Nanoparticles have become increasingly useful in the fields of drug delivery and biosensing. In these applications, nanoparticles are frequently exposed to biological fluids, where proteins will spontaneously adsorb to the nanoparticle surface when exposed to a mixture of proteins. This project aims to present a predictive host-guest system for quantifying each residue’s contribution to nanoparticle binding. Initial studies revealed that lysine at position 13 plays a crucial role in the adsorption of GB3 to 15 nm citrate-coated spherical gold nanoparticles (AuNPs).
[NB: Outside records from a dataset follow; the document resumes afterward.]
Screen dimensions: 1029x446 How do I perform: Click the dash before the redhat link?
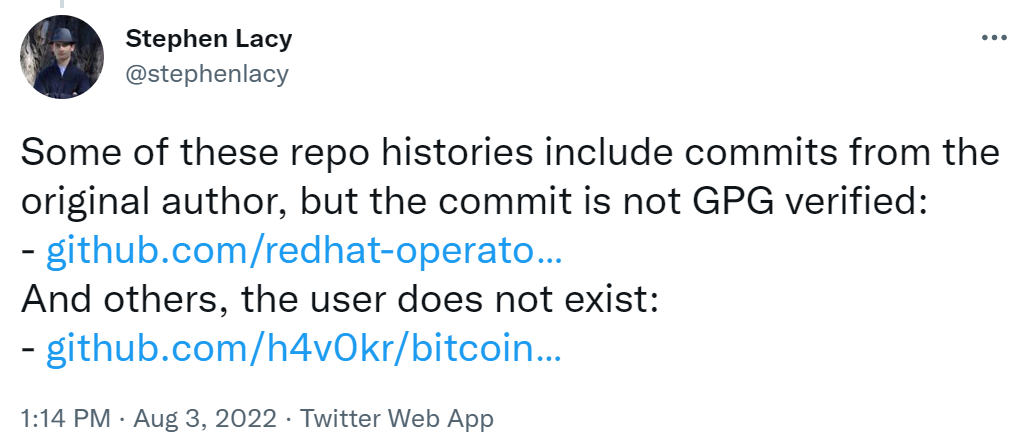[x=28, y=252]

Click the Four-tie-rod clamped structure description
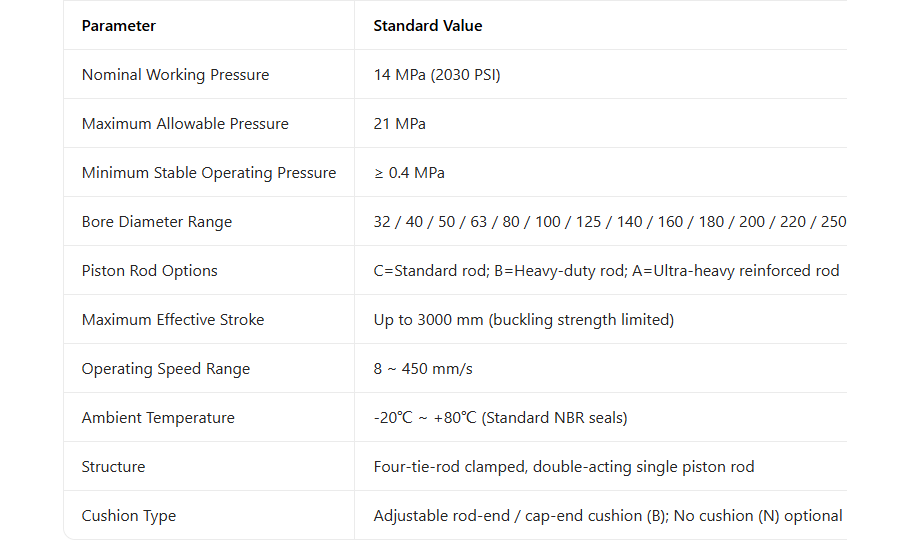(x=564, y=467)
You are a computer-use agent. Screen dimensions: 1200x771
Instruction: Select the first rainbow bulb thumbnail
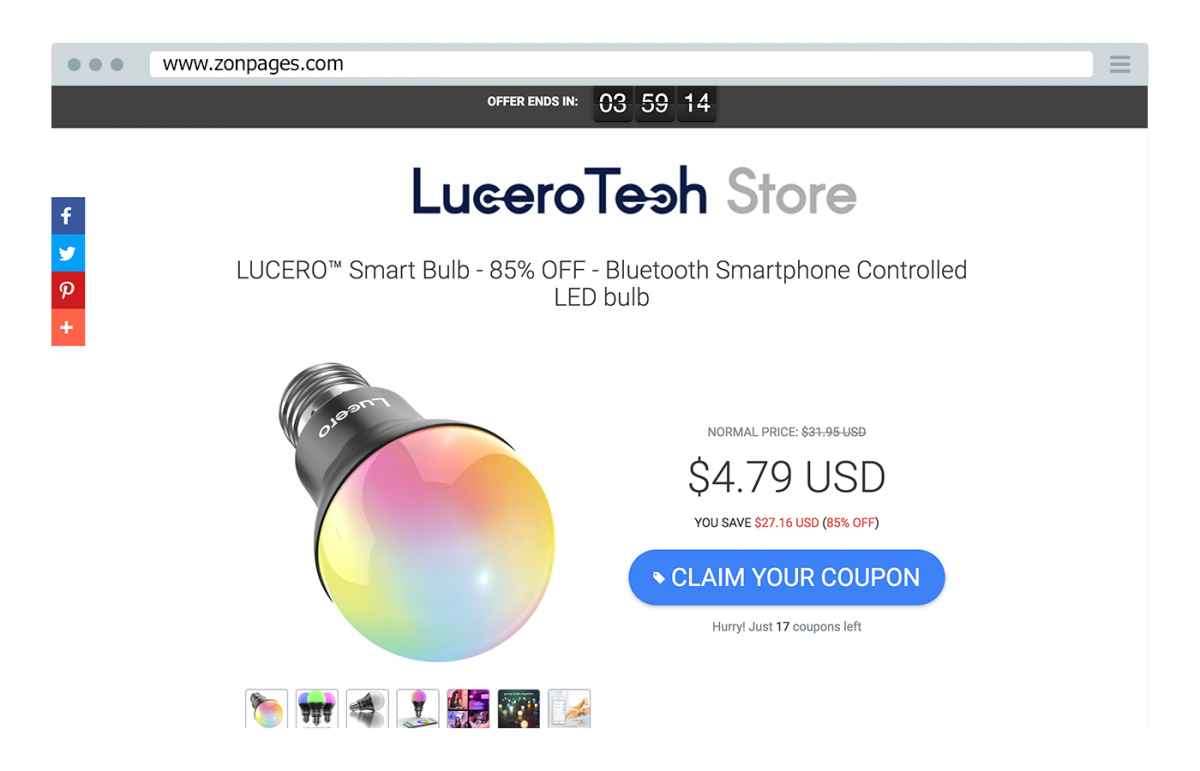point(266,708)
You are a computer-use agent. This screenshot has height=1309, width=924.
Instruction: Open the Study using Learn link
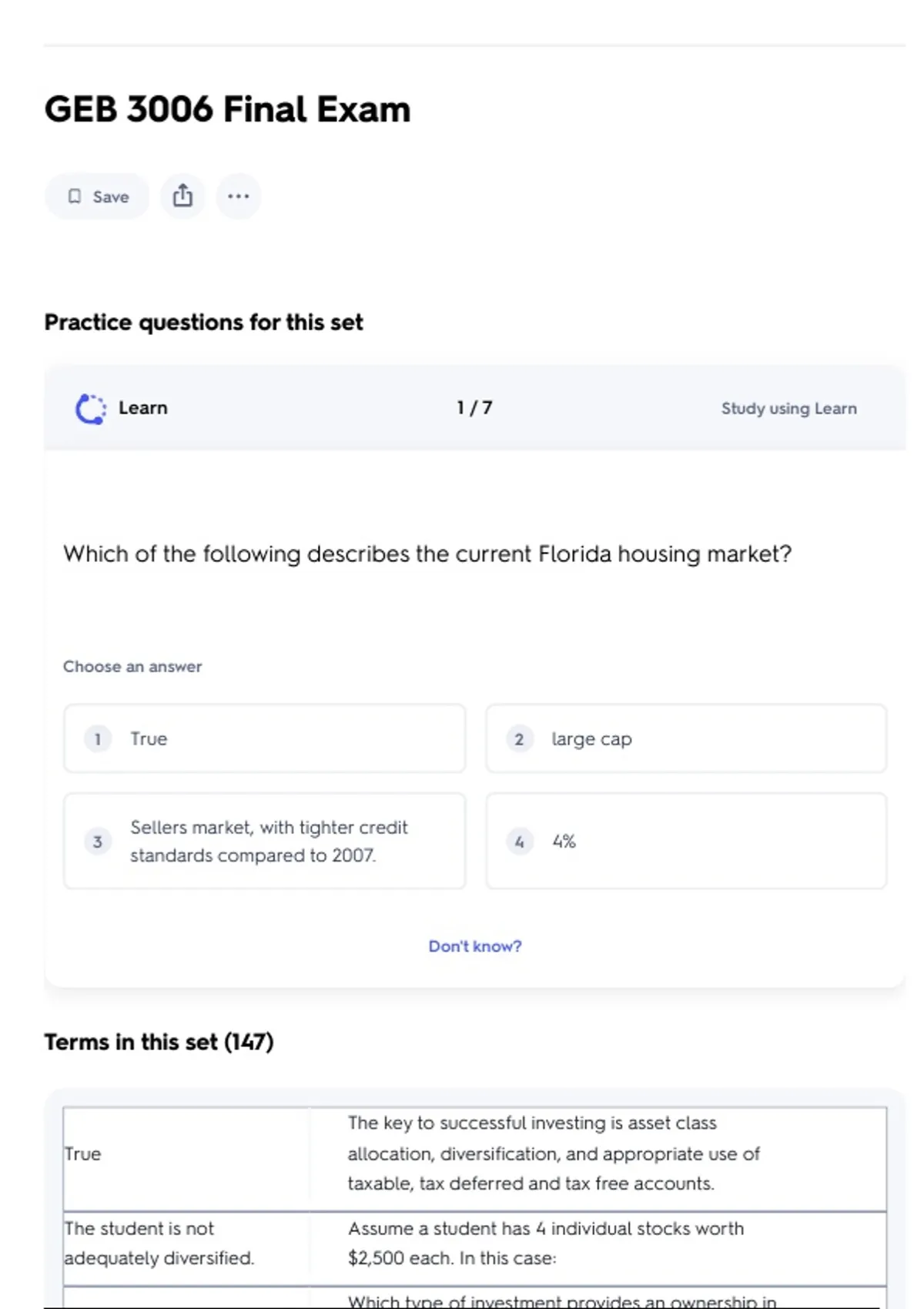click(x=788, y=409)
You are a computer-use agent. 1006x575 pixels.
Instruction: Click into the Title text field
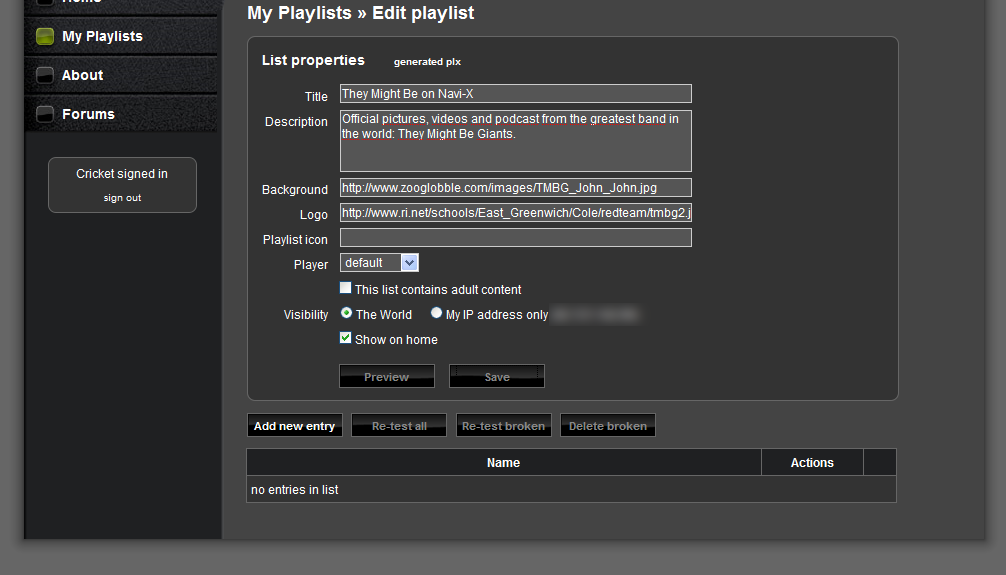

Therefore, we have constructed a library of K13X GB3 variants, and our initial findings confirm that basic residues (Arg) interact more favorably with AuNPs than other polar (Asn) and acidic side (Glu) chains, and a rank-ordering of side-chain affinity for AuNP surfaces could be inferred in further studies. A simple mechanism can be used to interpret these rankings with respect to thermodynamic vs. kinetic control in future studies.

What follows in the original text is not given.